» **TASK GOAL**: Check every line of the data below for the string "will", and copy the ones that hold it.

--------------------------------

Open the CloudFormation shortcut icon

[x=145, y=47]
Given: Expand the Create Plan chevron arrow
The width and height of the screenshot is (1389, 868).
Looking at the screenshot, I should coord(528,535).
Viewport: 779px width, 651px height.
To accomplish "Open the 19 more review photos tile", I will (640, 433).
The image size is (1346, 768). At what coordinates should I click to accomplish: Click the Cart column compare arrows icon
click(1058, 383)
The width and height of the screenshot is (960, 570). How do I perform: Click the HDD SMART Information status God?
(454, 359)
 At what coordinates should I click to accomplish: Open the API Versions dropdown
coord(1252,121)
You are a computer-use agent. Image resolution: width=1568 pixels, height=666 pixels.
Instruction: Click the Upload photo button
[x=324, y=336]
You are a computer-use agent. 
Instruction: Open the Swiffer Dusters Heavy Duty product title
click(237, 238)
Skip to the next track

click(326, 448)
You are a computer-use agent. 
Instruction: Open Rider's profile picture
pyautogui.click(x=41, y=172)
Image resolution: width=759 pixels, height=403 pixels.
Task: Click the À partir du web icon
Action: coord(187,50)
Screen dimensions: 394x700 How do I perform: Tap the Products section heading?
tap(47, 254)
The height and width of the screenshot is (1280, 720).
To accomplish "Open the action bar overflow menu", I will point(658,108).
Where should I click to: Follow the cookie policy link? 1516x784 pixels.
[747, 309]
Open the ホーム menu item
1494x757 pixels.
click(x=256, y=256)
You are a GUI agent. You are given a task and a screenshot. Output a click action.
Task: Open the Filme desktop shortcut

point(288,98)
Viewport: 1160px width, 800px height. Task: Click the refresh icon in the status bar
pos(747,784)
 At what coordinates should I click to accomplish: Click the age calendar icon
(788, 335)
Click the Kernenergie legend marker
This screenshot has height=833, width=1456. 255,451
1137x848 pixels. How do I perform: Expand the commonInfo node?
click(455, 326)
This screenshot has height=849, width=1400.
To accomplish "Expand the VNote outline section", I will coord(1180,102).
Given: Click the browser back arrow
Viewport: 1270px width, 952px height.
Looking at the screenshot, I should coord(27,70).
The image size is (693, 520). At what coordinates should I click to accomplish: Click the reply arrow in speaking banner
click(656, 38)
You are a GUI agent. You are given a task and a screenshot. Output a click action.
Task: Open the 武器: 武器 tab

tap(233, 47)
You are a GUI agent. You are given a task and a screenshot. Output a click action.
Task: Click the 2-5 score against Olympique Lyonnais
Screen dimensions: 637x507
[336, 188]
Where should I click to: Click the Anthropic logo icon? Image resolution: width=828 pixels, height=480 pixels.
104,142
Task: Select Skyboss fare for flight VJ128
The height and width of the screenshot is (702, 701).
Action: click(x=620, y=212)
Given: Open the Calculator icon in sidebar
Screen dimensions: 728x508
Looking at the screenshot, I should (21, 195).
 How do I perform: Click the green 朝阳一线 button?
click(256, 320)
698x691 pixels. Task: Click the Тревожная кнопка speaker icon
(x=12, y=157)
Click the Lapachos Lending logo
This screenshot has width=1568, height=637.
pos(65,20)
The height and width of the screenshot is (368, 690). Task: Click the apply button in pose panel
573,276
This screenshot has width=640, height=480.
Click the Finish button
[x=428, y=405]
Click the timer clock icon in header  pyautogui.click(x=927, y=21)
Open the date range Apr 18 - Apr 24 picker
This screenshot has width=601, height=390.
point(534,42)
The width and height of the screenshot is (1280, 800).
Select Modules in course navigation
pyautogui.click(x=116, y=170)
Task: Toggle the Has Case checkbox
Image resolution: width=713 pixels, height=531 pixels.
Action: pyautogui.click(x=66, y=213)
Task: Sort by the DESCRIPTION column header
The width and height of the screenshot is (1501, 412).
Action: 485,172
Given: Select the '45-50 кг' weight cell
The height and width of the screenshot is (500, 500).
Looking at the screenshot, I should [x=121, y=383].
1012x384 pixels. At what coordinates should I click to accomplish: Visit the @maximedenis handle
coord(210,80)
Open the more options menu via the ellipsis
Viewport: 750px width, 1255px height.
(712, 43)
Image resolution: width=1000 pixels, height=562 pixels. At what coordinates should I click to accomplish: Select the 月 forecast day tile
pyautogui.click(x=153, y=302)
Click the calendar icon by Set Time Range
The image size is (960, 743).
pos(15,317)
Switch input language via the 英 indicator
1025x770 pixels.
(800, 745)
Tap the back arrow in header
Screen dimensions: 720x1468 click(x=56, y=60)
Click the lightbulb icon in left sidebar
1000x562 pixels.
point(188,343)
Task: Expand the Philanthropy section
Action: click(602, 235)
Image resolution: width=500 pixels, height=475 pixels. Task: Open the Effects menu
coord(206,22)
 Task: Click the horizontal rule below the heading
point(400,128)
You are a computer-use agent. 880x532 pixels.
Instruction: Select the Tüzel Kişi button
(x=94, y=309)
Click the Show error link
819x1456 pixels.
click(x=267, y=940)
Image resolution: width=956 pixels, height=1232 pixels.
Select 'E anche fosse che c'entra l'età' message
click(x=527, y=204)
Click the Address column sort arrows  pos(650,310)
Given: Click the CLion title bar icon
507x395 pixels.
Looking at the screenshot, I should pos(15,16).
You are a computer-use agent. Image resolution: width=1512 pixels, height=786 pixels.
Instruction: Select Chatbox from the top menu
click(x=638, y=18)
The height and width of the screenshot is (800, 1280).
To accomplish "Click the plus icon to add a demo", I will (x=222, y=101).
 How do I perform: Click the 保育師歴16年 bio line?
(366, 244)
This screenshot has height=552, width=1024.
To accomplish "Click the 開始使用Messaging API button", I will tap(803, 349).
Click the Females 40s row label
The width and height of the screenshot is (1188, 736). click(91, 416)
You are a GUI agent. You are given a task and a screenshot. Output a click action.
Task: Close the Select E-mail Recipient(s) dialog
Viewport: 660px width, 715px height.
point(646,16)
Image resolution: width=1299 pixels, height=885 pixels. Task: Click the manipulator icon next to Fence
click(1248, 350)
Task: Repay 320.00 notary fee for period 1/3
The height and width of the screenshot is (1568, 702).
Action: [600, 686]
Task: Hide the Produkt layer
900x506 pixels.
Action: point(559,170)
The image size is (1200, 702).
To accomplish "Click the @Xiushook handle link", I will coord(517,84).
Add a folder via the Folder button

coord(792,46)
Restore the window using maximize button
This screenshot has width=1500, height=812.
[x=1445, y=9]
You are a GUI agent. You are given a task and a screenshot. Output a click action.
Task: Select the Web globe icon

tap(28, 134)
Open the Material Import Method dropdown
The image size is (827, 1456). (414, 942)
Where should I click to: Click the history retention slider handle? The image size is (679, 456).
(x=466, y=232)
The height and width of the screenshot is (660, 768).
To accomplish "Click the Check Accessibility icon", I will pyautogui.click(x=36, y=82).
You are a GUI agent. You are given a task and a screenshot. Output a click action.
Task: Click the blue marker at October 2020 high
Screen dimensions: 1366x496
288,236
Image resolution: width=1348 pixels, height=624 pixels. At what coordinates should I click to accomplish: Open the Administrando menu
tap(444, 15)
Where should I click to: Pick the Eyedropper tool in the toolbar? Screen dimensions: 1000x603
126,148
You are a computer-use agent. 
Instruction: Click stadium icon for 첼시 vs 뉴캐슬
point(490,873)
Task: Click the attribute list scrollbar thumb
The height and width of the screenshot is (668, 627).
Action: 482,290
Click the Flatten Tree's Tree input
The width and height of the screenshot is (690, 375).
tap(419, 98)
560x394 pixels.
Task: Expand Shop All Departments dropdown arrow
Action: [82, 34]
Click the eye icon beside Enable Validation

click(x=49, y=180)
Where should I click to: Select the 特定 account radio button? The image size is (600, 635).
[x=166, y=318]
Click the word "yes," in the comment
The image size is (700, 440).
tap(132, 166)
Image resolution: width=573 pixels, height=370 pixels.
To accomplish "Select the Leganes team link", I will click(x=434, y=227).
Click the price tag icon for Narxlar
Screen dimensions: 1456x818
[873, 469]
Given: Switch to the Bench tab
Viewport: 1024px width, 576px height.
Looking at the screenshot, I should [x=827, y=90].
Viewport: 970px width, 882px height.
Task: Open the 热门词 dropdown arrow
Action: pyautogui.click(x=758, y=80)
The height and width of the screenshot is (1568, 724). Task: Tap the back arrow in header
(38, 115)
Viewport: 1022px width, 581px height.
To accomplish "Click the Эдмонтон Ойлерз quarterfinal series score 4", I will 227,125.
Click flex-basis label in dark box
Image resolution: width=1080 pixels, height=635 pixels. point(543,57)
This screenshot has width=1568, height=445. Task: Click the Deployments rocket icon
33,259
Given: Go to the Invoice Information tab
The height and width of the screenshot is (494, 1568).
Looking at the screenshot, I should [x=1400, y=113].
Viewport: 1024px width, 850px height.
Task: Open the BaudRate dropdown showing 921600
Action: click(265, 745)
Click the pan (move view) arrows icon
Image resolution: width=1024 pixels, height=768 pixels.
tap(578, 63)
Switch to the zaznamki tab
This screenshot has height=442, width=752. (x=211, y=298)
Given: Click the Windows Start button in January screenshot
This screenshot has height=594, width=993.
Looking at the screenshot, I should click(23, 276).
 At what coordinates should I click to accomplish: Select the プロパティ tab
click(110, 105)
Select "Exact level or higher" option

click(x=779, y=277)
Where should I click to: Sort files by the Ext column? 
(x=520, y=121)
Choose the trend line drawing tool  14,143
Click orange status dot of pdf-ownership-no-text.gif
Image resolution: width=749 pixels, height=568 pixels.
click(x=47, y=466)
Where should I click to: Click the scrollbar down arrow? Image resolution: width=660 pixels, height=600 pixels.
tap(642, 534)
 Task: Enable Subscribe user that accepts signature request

--------------------------------

» **RESULT BELOW**:
To accomplish "Open the 19 more review photos tile", I will (640, 433).
To accomplish "Open the action bar overflow menu", I will point(658,108).
To accomplish "Expand the VNote outline section", I will coord(1180,102).
To accomplish "Click the plus icon to add a demo", I will (x=222, y=101).
To accomplish "Click the 開始使用Messaging API button", I will tap(803, 349).
To accomplish "Click the @Xiushook handle link", I will coord(517,84).
To accomplish "Click the Check Accessibility icon", I will pyautogui.click(x=36, y=82).
To accomplish "Select the Leganes team link", I will click(x=434, y=227).
To accomplish "Click the Эдмонтон Ойлерз quarterfinal series score 4", I will 227,125.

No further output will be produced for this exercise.